Hello again Greg! You know, this is getting addictive...

A Titania question, one I hope has never been asked, or at least not the way I'll be asking it...

I am, of course, refering to Titania's secret whisper to Fox. Since I got the hint long ago that, barring extreme circumstances, you'll take the content of her secret to your grave, I'll ask you something else.

I know you know what she told Fox. Now, my question, depending on your answer, has the potential of getting people off your back and have them never ask that damn question again.

1. Is Titania's secret to Fox of any value to us? Wait, let me clarify before you say something like "Define value". It has the potential to be a big revelation ala "Luke, I am your father", or it could be something simple of no real value to us fans except to satisfy our curiosity, like "Take care, child".

See, if it's not important for us to know, you can just answer no and be done with that question forever.

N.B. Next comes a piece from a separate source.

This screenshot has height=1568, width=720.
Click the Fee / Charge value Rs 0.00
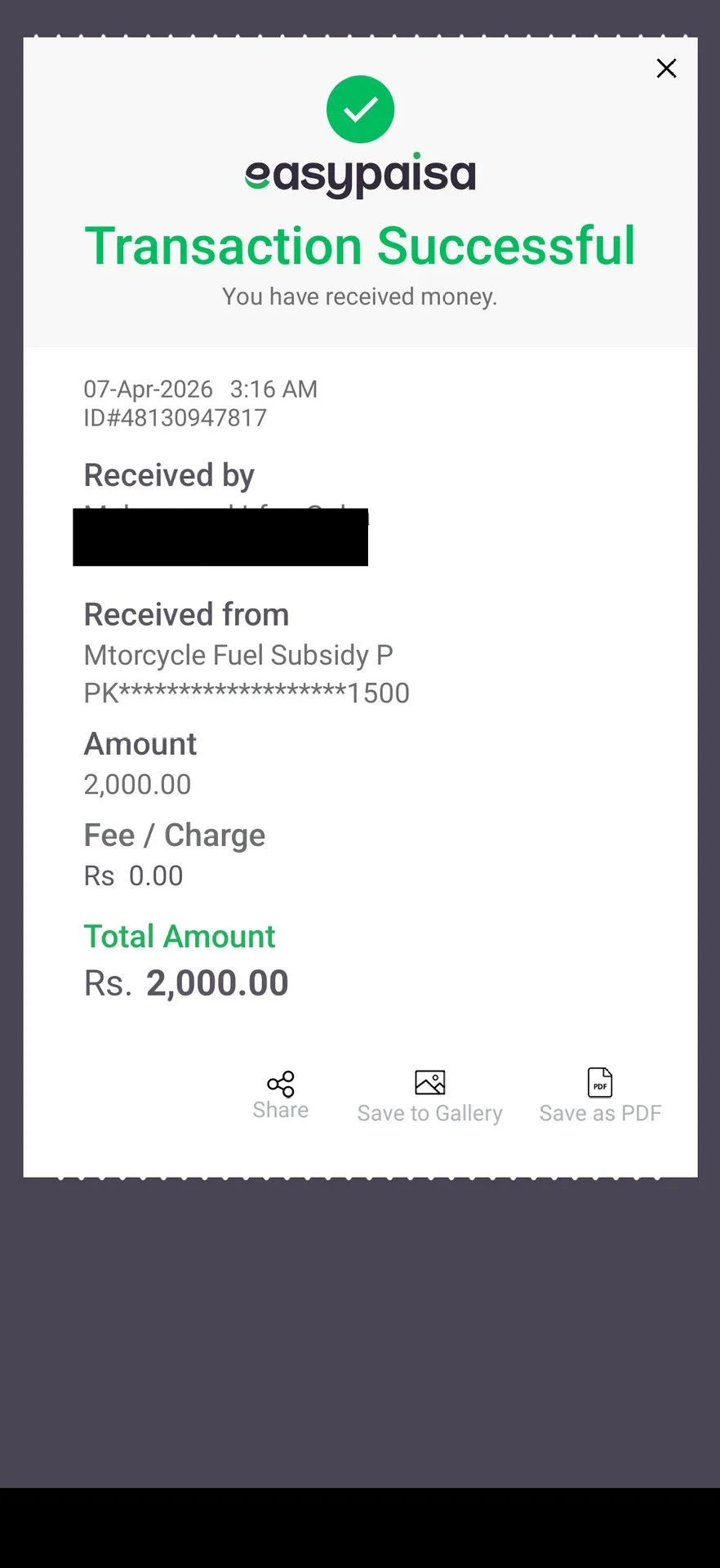[133, 876]
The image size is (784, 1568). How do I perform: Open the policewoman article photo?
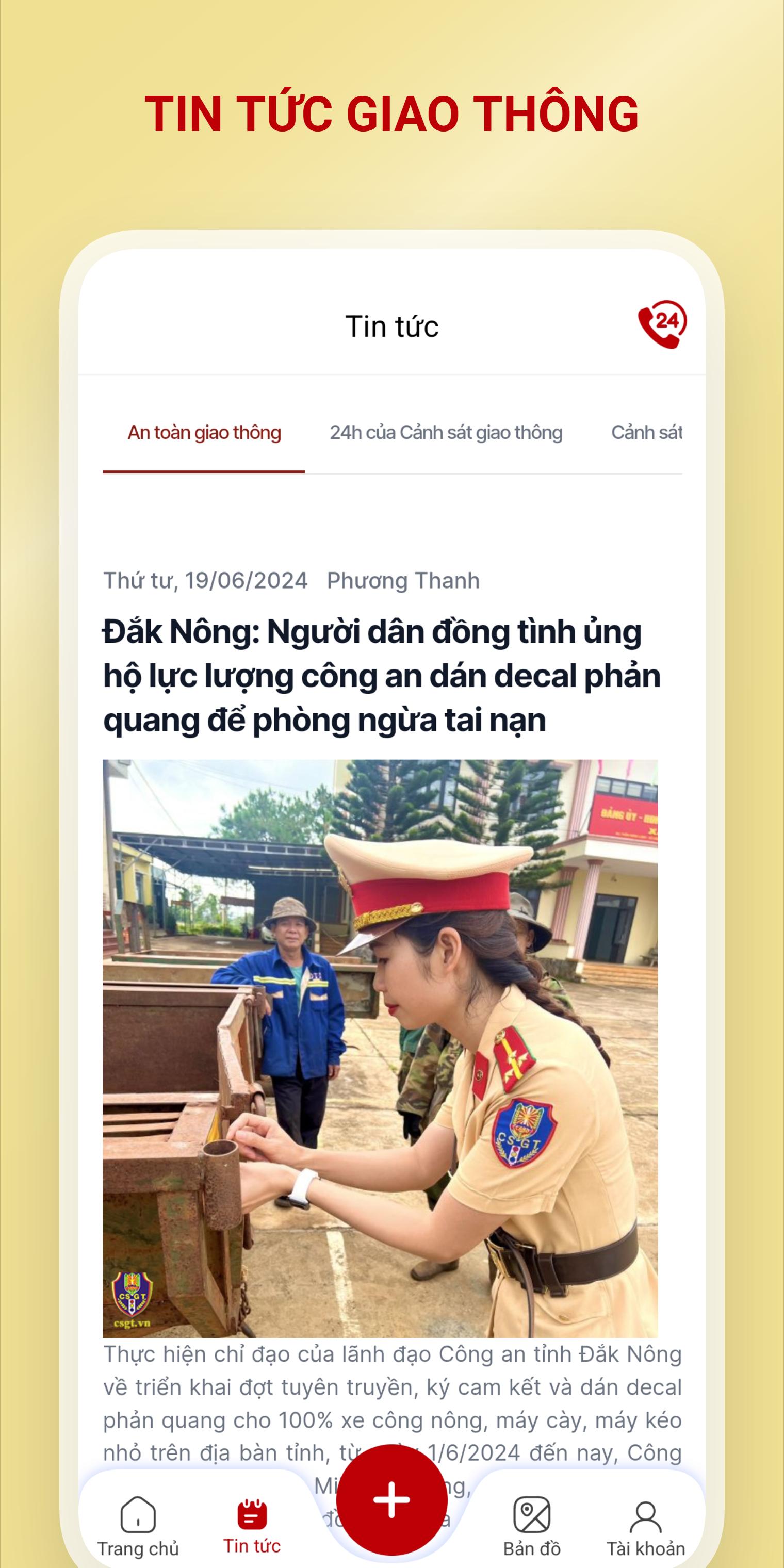tap(380, 1048)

But if it IS of value to us, you'll probably just answer something non-commital and we (meaning other fans, not me) will just keep on pestering you forever...

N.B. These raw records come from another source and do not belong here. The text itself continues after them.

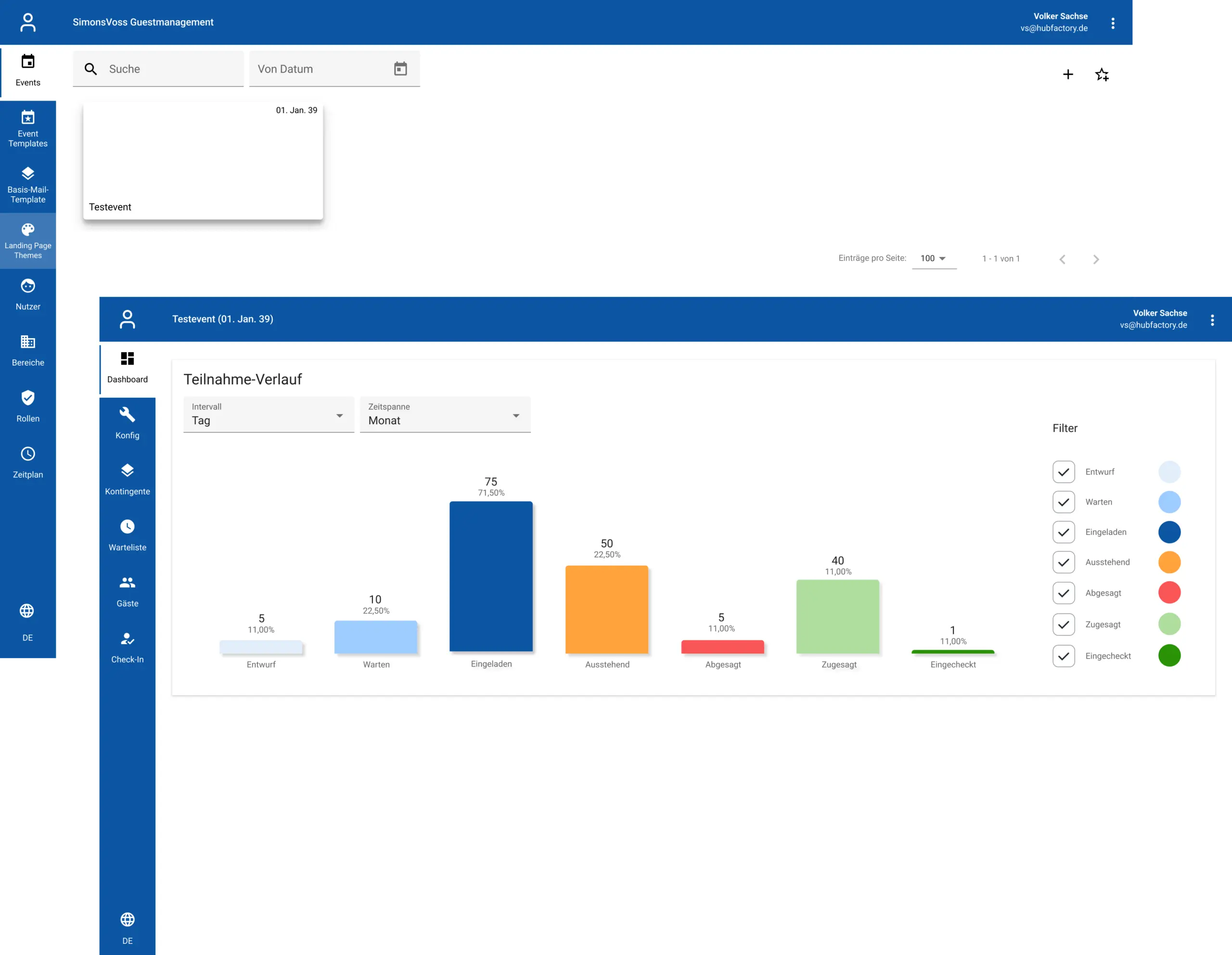Select the Konfig tab in event sidebar
Image resolution: width=1232 pixels, height=955 pixels.
128,423
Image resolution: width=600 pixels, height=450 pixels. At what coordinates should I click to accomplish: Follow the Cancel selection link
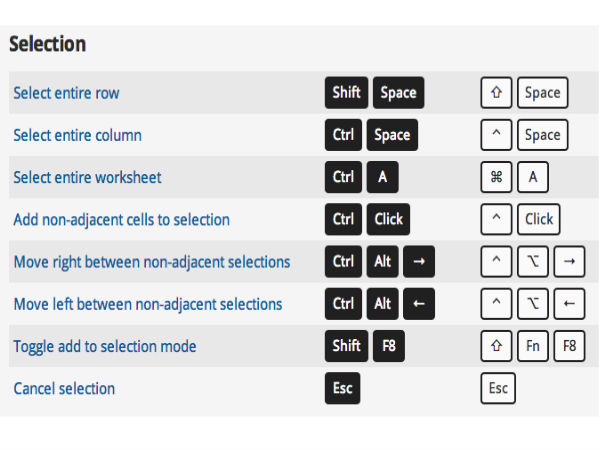[64, 388]
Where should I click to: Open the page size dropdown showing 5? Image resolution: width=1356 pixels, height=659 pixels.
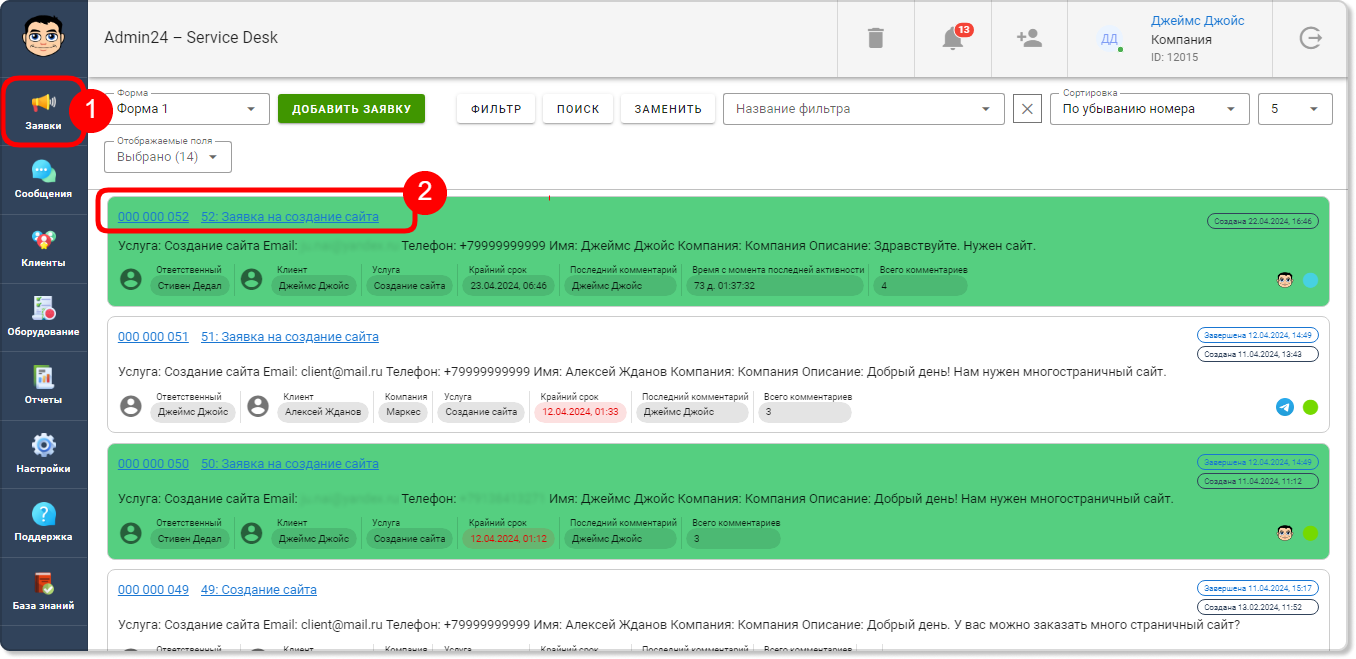pos(1295,109)
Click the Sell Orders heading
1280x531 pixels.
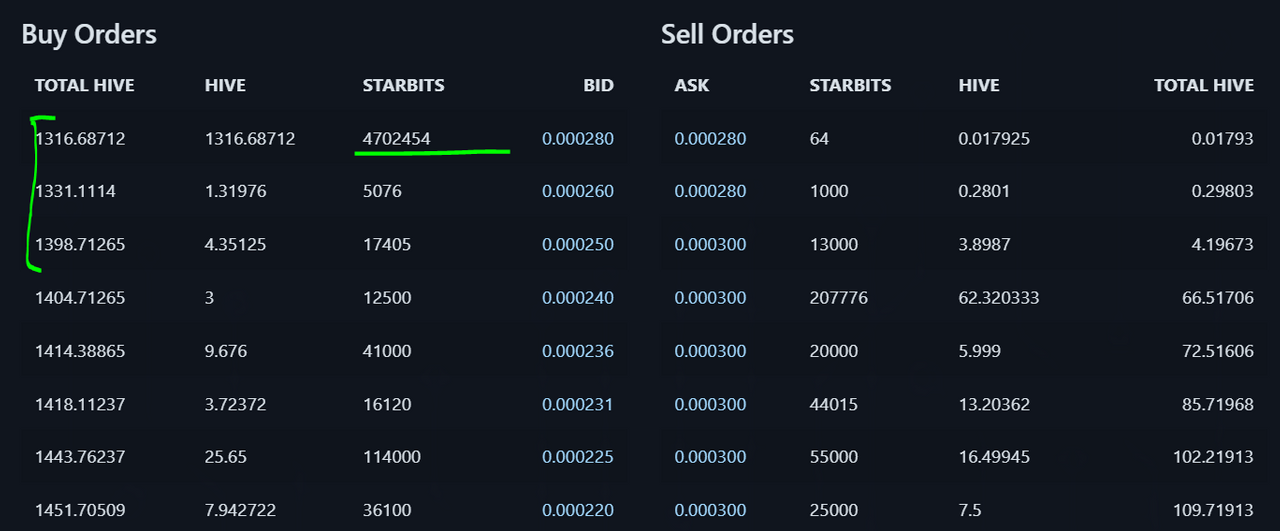727,35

Of course, knowing you, you could just as easily answer "Not saying" either way to keep us confused, since I'm beginning to think you like playing this game of leaving us in the dark, dangling a carrot in front of us to keep us moving foward just a bit further but never letting og of it :)

Anyway, thanks for the answer, no matter what it might be, and take care.

Greg responds...

The truth is, as I've mentioned before, is that the question has been built up WAY beyond any potential "value" as you put it. That's not to say it has no value, but I have a strong feeling that the answer would now be anti-climactic. Disappointing. In it's original context, it was probably kinda cool and neat and clever and, above all else, right. But I don't think the answer now lives up to the hype. That's the MAIN reason that I'm still reluctant to reveal it. In your minds, it's still very cool... in the not knowing, it's still very cool. Presented with it as words on a screen... maybe it's just an "eh".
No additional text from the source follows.